Content starts

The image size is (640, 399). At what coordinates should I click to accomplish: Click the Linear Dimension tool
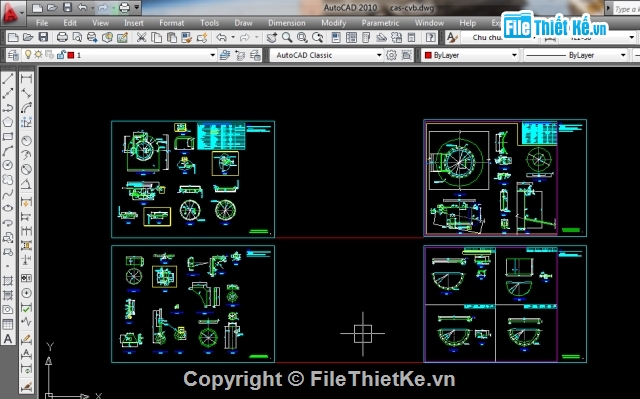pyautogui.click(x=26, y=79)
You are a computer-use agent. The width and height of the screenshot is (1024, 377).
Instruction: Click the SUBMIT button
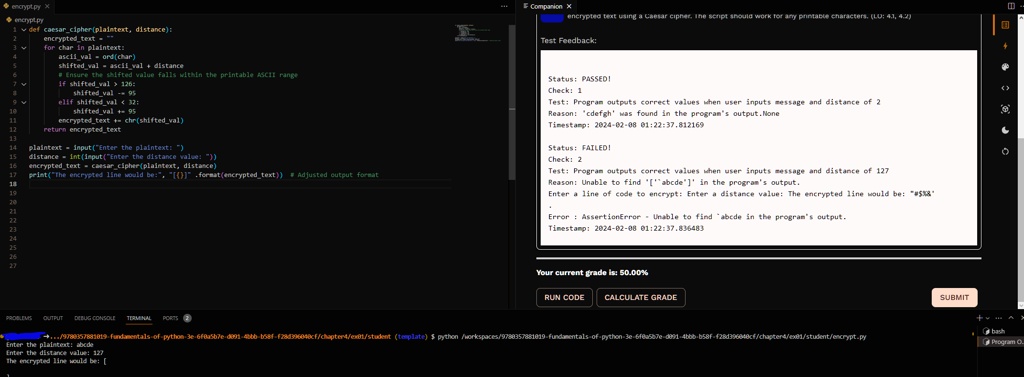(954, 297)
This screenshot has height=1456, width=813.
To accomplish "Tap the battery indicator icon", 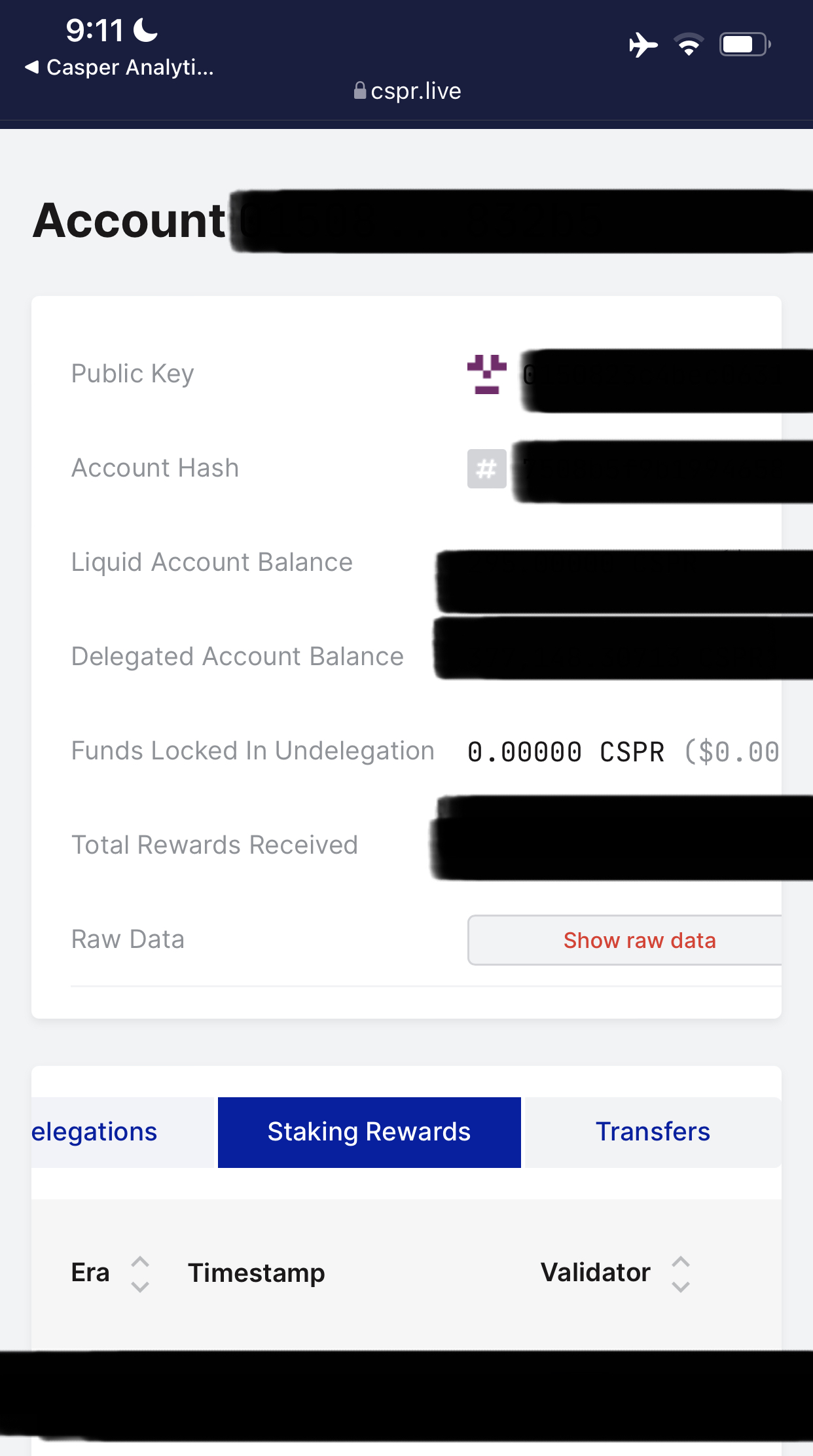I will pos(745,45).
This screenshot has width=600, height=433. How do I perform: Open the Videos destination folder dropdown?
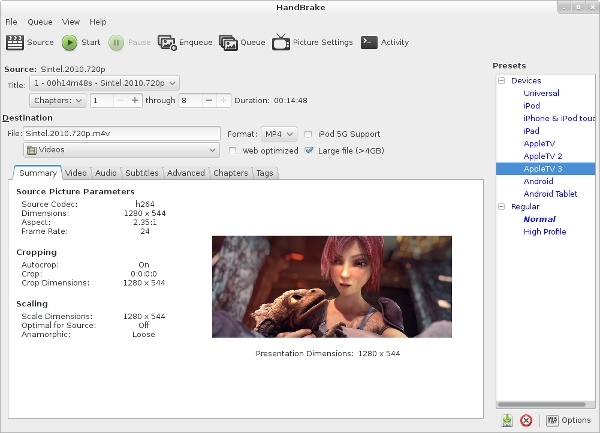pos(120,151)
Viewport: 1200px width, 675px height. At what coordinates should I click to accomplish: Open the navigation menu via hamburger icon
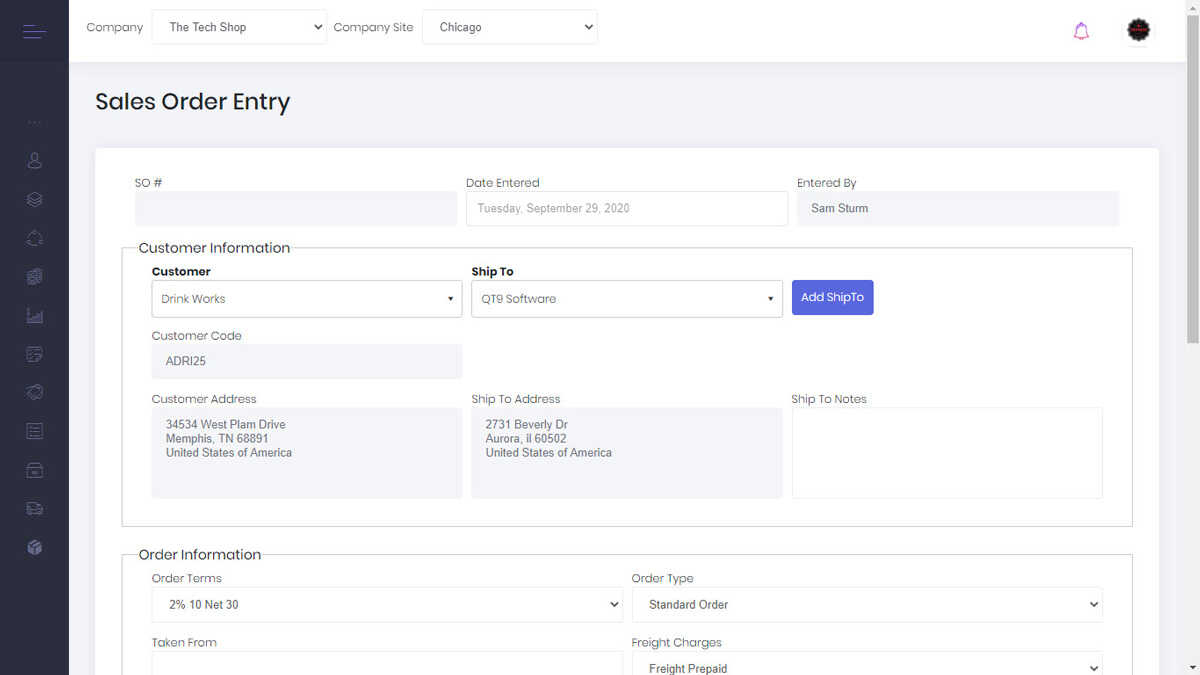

Content ends

Leave out any pictures, please, and quote only the lines from the top of the data through the line that contains "You are a computer-use".

▶ **Final answer**
The image size is (640, 399). At what coordinates should I click to accomplish: Click the Linear Dimension tool
pyautogui.click(x=26, y=79)
You are a computer-use agent. The width and height of the screenshot is (1024, 377).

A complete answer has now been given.